▶ **The problem**: Repeat exactly, and only, the lines from the one holding "The image size is (1568, 763)." through the last line of the records below.

Collected data
•••

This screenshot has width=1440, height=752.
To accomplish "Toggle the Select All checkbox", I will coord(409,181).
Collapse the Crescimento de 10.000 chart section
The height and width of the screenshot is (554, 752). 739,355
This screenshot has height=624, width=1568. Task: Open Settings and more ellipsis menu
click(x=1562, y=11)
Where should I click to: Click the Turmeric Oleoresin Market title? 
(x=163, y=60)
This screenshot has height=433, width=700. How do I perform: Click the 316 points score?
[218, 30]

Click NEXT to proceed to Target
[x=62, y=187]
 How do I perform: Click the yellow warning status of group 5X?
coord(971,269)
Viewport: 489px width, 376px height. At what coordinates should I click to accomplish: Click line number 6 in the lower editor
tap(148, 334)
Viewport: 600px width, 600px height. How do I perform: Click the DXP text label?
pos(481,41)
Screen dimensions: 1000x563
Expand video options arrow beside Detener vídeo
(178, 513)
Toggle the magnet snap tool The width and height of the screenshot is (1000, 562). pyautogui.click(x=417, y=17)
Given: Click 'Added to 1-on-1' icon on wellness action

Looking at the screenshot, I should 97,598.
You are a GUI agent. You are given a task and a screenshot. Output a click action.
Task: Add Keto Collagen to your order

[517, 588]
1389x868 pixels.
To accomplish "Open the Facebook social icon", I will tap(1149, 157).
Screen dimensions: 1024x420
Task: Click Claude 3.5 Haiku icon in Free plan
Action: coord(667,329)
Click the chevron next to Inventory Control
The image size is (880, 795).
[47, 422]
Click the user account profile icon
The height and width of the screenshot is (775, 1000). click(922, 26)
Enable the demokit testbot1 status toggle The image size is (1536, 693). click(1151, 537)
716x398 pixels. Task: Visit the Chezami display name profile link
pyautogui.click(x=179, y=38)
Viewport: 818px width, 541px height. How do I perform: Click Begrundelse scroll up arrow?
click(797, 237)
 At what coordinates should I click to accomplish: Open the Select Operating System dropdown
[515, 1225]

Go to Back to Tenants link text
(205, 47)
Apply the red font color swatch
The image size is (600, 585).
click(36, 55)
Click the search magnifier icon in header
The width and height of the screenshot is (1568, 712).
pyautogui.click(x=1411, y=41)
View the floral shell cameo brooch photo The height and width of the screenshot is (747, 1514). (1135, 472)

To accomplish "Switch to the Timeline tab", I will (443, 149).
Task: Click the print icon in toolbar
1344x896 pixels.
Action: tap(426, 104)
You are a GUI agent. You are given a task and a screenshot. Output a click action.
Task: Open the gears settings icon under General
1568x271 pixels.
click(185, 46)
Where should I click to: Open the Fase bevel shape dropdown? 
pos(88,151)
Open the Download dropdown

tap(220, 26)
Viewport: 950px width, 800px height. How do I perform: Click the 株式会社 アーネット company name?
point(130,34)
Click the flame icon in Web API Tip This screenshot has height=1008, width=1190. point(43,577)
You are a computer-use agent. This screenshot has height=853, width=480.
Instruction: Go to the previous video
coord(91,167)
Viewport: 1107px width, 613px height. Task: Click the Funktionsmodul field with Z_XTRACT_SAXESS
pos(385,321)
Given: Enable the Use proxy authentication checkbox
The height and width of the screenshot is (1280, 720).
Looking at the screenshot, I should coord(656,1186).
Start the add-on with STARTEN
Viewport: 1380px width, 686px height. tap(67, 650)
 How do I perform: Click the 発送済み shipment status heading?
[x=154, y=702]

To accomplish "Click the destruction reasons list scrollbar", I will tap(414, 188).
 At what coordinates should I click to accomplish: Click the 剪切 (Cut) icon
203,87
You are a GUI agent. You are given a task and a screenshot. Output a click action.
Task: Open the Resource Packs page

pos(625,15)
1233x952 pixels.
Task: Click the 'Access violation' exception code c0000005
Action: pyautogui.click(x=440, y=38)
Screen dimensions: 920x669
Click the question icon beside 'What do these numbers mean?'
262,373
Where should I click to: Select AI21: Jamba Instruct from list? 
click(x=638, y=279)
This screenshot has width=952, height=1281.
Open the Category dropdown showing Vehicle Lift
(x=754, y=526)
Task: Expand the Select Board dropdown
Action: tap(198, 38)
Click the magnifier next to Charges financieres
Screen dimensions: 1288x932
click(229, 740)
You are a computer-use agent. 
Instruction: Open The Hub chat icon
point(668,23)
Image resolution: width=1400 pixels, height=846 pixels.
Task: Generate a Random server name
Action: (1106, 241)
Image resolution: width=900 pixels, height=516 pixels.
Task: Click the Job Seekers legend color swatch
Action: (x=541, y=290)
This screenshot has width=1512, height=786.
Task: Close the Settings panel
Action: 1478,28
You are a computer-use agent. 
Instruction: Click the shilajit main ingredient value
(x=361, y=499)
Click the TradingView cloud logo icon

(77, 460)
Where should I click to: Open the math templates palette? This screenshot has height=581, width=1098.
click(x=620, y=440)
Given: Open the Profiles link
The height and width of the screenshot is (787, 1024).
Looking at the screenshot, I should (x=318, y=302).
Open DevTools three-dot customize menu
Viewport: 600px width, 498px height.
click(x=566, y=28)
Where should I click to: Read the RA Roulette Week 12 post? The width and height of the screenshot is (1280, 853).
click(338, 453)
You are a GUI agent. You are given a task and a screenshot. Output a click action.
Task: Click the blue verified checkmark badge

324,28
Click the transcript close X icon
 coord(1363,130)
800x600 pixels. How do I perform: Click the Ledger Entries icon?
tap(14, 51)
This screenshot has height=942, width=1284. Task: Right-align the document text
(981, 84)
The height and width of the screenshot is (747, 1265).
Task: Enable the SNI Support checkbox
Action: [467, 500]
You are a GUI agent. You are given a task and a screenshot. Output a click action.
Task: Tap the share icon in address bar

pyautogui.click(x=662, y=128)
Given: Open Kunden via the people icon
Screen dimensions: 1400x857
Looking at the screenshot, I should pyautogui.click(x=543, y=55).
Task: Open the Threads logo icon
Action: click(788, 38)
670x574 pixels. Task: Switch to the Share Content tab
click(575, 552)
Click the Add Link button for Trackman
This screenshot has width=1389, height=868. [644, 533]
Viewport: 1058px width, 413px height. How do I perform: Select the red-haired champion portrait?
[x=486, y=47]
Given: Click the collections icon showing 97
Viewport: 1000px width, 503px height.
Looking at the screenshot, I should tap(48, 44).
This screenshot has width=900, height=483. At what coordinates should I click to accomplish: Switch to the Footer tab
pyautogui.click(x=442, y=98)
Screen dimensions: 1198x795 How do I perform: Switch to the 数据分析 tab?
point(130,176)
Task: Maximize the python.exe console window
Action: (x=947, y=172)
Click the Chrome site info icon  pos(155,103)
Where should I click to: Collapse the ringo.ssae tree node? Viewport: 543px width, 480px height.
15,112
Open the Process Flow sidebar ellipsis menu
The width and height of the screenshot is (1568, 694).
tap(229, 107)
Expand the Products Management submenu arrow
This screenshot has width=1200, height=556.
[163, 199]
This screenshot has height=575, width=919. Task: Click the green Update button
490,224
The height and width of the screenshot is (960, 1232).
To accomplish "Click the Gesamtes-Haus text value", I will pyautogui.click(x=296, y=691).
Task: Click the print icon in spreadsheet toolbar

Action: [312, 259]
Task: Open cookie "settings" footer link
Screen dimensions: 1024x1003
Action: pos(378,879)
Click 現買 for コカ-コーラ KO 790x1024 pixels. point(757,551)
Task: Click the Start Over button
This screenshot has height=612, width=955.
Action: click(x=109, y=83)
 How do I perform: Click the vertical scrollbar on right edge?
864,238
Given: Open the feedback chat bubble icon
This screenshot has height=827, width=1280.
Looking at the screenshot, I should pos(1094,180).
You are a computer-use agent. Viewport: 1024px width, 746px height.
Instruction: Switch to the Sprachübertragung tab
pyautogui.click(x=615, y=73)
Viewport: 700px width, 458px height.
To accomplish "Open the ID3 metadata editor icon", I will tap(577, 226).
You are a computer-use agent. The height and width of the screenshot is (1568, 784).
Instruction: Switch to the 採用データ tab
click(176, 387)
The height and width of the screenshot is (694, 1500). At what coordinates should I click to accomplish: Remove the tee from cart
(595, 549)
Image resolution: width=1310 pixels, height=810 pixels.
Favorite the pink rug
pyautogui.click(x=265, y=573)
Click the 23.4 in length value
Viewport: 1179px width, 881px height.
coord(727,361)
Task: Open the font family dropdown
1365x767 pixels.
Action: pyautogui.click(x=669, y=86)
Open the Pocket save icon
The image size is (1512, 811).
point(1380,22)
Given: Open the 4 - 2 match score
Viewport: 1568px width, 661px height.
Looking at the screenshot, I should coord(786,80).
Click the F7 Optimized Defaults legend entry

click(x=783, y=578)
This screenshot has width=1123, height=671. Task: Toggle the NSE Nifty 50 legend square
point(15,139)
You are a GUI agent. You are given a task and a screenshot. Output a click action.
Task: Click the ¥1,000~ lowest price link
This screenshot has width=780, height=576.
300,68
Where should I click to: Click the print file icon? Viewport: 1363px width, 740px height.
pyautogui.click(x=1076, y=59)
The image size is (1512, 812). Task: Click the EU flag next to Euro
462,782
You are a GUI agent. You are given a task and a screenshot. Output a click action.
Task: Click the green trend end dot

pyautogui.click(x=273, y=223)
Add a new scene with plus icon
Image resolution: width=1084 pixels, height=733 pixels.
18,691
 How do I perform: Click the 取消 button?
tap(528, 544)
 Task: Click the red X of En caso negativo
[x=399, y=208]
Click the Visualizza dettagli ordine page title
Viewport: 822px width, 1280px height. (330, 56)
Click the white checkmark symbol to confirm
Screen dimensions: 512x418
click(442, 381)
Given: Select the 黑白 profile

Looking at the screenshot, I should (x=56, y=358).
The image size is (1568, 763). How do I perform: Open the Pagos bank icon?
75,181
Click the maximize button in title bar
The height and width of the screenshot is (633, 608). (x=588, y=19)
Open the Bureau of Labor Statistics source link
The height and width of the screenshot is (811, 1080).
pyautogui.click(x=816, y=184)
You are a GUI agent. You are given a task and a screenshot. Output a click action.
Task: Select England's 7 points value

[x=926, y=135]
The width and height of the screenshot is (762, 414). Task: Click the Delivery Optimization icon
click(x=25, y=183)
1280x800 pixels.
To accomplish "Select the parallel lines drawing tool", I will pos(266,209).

•••

▶ **Answer to the problem**:
The image size is (1568, 763). How do I perform: Open the Pagos bank icon?
75,181
Click the maximize button in title bar
The height and width of the screenshot is (633, 608). (x=588, y=19)
Open the Bureau of Labor Statistics source link
The height and width of the screenshot is (811, 1080).
pyautogui.click(x=816, y=184)
You are a GUI agent. You are given a task and a screenshot. Output a click action.
Task: Select England's 7 points value

[x=926, y=135]
The width and height of the screenshot is (762, 414). Task: Click the Delivery Optimization icon
click(x=25, y=183)
1280x800 pixels.
To accomplish "Select the parallel lines drawing tool", I will pos(266,209).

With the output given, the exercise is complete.